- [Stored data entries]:
=======

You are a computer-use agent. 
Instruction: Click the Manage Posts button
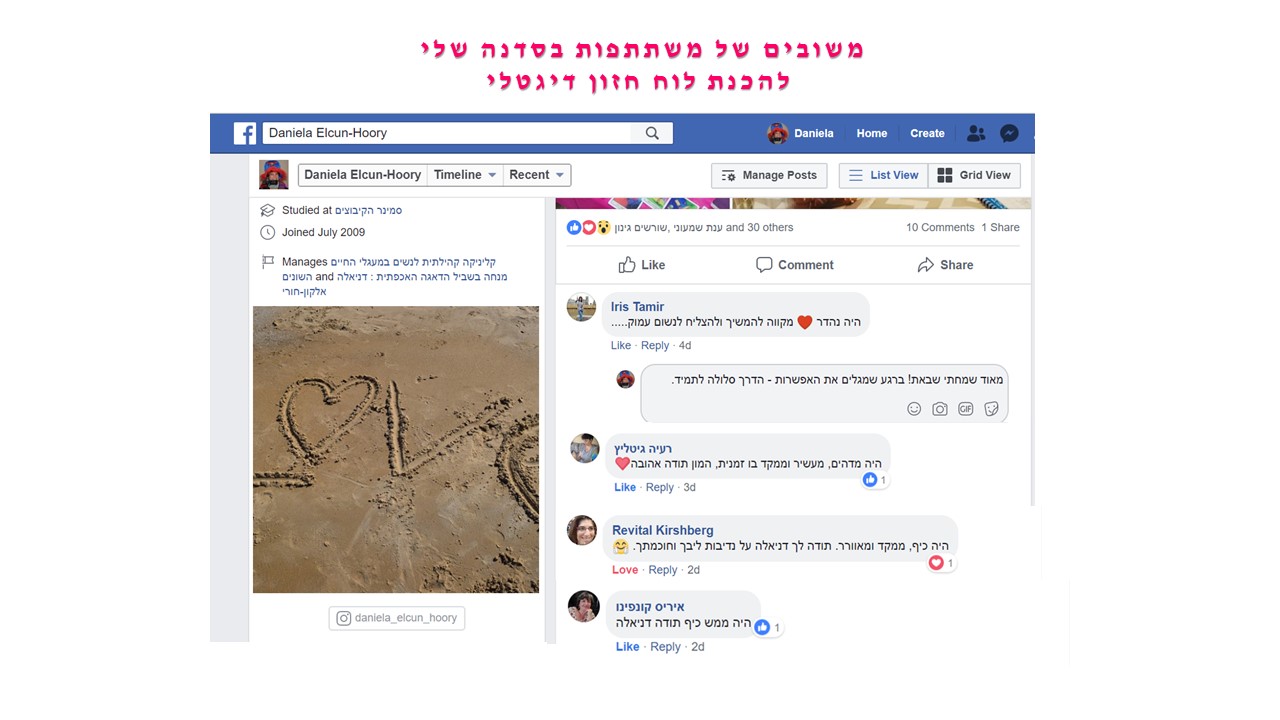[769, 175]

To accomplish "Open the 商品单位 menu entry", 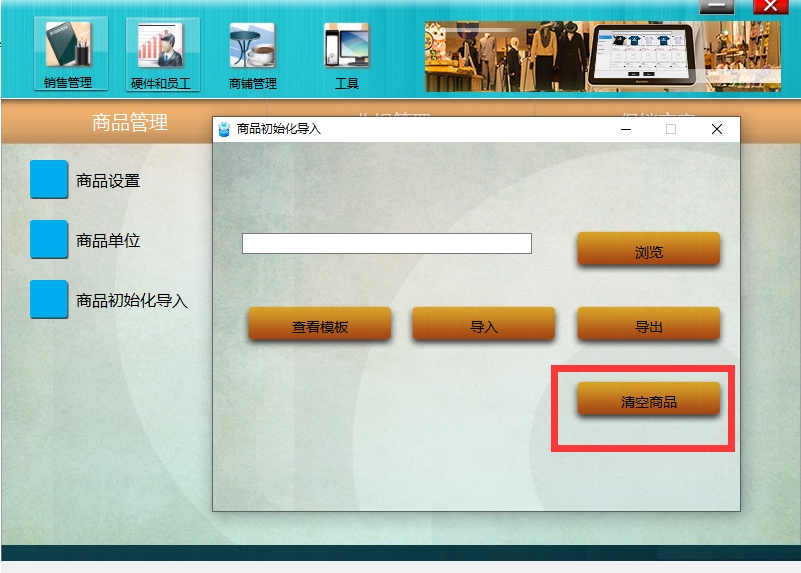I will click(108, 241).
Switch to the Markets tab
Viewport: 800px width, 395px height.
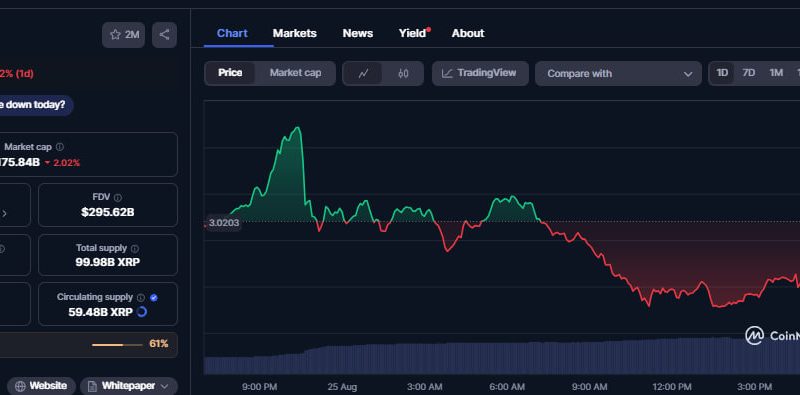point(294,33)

=======

- [Problem requirements]: Exactly the lines from the line containing "Switch to the Markets tab" to the end of the records need to be copied, both ends included, with pictures left out.

- [Response to the task]:
Switch to the Markets tab
Viewport: 800px width, 395px height.
point(294,33)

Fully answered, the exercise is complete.